I was 32 at the time, and the task ahead was daunting. How were we going to gain an initial readership, let alone make it grow? How were we going to get Sacramento to read what our then-minuscule editorial staff (two of us plus a half-time copy editor) thought was important? How were we going to do it?

I didn’t have the slightest idea.

In the early years, SN&R was panned, dissed, scoffed at and boycotted. We were also loved and welcomed. Somehow—story by story, column by column, brainstorm by brainstorm—the paper managed to take root and gain ground. Thanks to an ever-changing crew of talented reporters, writers, designers and artists (those we were able to convince to work for us, usually for next to nothing), we were able to grow a smart, demanding, sizeable readership in the Sacramento region.

There’s no doubt that a crew of unheralded SN&R staffers (see “You work at SN&R? Are you a writer?”), also helped ensure our success over the long years. Plus, there is no way our free weekly could have made it without a valiant sales staff. And no one can deny that, above all, the longevity of SN&R can be credited to the paper’s formidable pair of dedicated owners, Jeff vonKaenel and Deborah Redmond.
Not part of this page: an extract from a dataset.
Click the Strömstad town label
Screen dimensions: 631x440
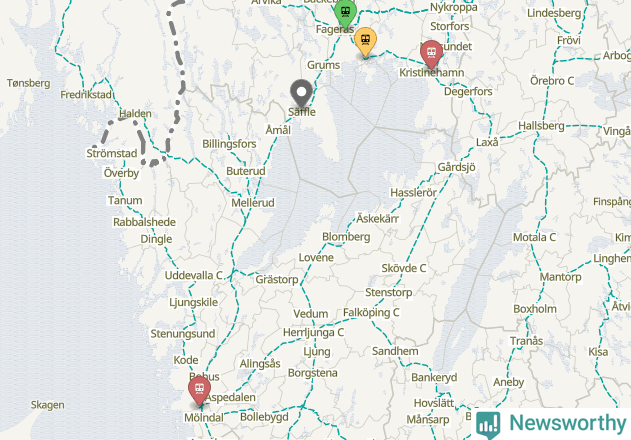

In the pages that follow, you’ll read memories from them and others who were part of the birth and growth of SN&R.

But of course, discussion of the past leads directly to questions about the future, as the Internet flourishes, newspapers (especially the big dailies) fail and journalists everywhere wonder how and if they’ll continue to have jobs.
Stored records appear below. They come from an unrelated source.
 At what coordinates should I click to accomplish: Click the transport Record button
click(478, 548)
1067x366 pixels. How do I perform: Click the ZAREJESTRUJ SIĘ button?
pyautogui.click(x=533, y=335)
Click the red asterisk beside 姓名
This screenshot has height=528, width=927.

“When someone demands to know how we are going to replace newspapers, they are really demanding to be told that we are not living through a revolution,” wrote author Clay Shirky in a recent illuminating blog on the future of the business. “They are demanding to be told that old systems won’t break before new systems are in place. …They are demanding to be lied to.”

So we will not lie to you.

We don’t know now quite how SN&R will morph and thrive as the years pass. But we are certain that it will. As Internet gurus are aware, it’s not about age, it’s about the capacity to change.

And give us this.

We were doing “free” before the Internet made free access to journalism all the rage. We were promoting “change” before the word and its intention rocked the country this past year. And, mostly, we were presenting independent, alternative voices and ideas to the mix long before Web sites, blogs and social networks added millions of new voices to the “alt” party.
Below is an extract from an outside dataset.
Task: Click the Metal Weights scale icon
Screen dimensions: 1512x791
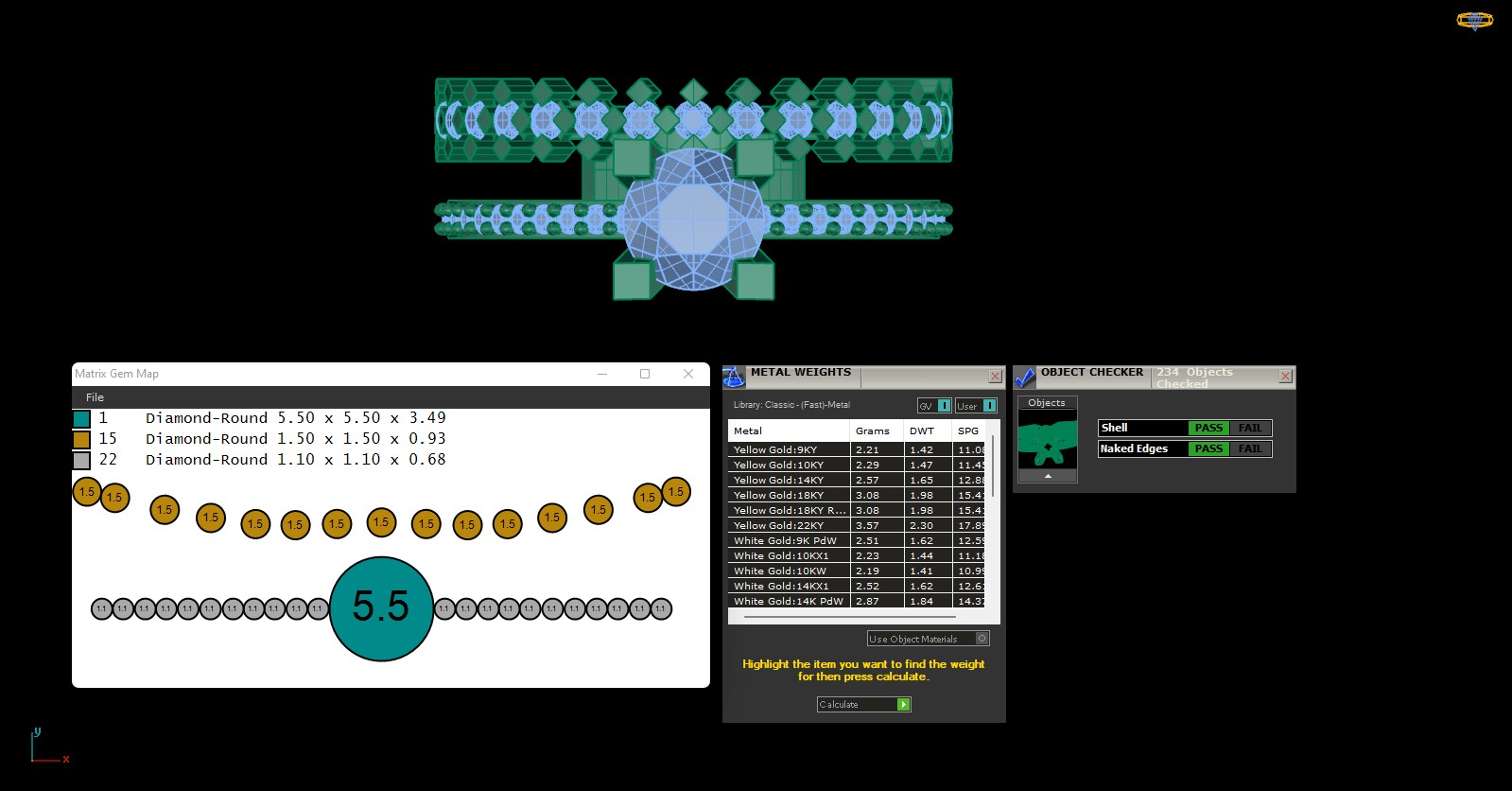Action: [x=734, y=378]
If past is prologue, how can we fail?

All of this brings us to the issue you hold in your hands. If my friend from April of 1989 returned today to ask me how I feel as SN&R’s 20th anniversary issue readies to hit the streets, I’d tell him I feel extraordinarily thankful to SN&R staffers past and present, forever indebted to the loyal readers who’ve stuck with us all these years and … oh yeah … very, very curious about what’s going to happen next.

And about feeling old when faced with a daunting task back in 1989? For some reason, these days, I feel young again, as when the whole thing first began.